The matches got pretty brutal. Aronofsky took a close look at what we accept as fake and exposed how real it can feel. We felt the pain of the fork scraped against The Ram's forehead and the glass shards and thumb tacks pulled from his back. Did our squirming and cringing in response make it real, or just impressive showmanship?

As is The Wrestler's point, it's hard to tell. Randy's heart attack forced his retirement, rendering The Ram meaningless, rendering Randy's life meaningless. He went from the stage to behind a deli counter with a name tag that said "Robin," and he couldn't get it changed to Randy (Randy The Ram Robinson, aka Robin Ramzinksi, his real name that he always corrected by saying "Just call me Randy"). Turning to his one companion, Cassidy the stripper (Marisa Tomei), Randy sought real comfort. Unfortunately, Cassidy's profession left her battling the line between reality and her job as well. Though she could let Randy say her real name, Pam, and tell him she's a mother, she could not hold the hand of a 'customer.' Regardless, Pam encouraged Randy to visit his estranged daughter Stephanie (Evan Rachel Wood) and helped him buy a gift for her. He temporarily won Stephanie's affection, confessing his paternal faults were his own and unrelated to her. Maintaining this new reality with real relationships and real emotions proved more difficult.

The only indisputable realness in the film was Rourke himself.
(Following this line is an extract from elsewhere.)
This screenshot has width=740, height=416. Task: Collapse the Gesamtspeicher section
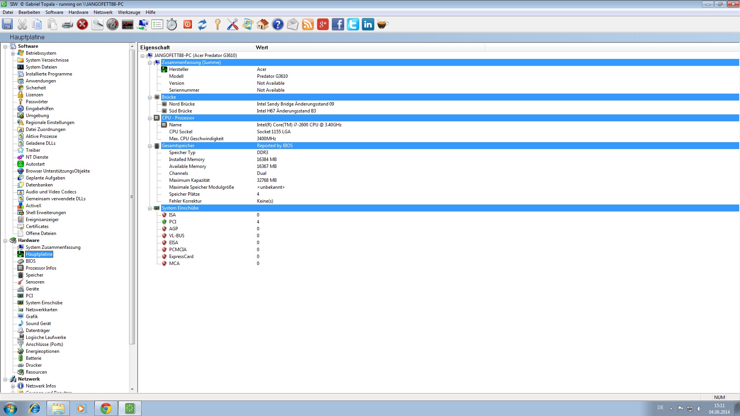(x=150, y=146)
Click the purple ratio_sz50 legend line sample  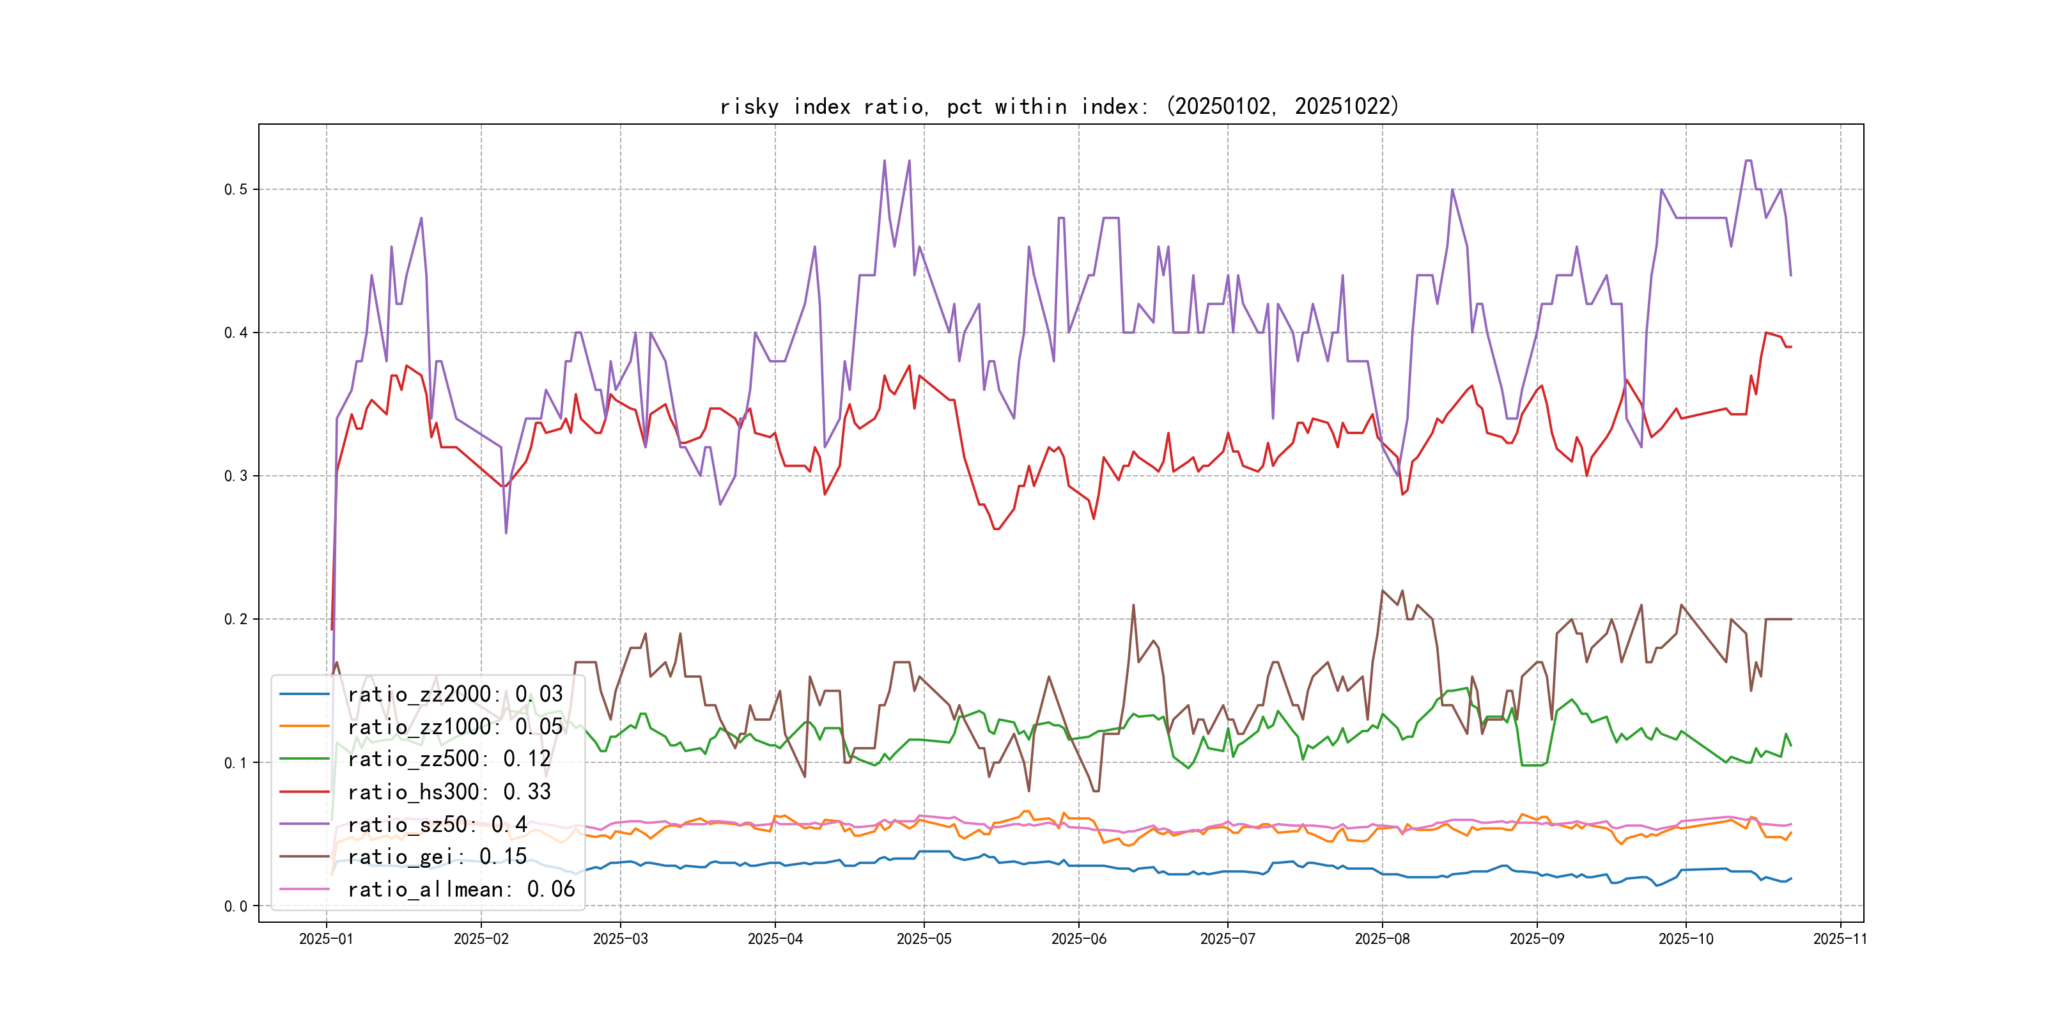tap(304, 824)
Rourke never asked for our sympathy, and he often refused it. His rugged face often sat still like stone unless he exited reality for the ring, where pain left him and a smirk emerged. Nonetheless, he embodied a harsh reality that most care to laugh at, and Rourke allowed the audience to laugh too. Randy was drunk and unreliable and infuriating as a father, but Rourke somehow gave him some charm. After this performance, Rourke has a better shot than Randy ever did at making his comeback.

Pro-wrestling seems really stupid. Yes, the matches are fixed and a winner predetermined. But they fly all over the fucking place, off ring posts, off ladders, through tables (on fire), through announcer booths, onto metal steps, into metal poles, onto the thin mat atop the concrete floor outside the ring. There are tricks to making such moves less devastating to the body, but in the long run, this kind of shit is devastating to the body. Some wrestlers sustain year-long injury, others paralysis. Some have died. The fake spectacle in professional wrestling undercuts the passion of these performers and the life they might eventually sacrifice to do it. All wrestlers who appeared in this film are amateur pro-wrestlers in real life, trying to make a name for themselves and barely making money. Perhaps it seems stupid, but that shit is real, yo.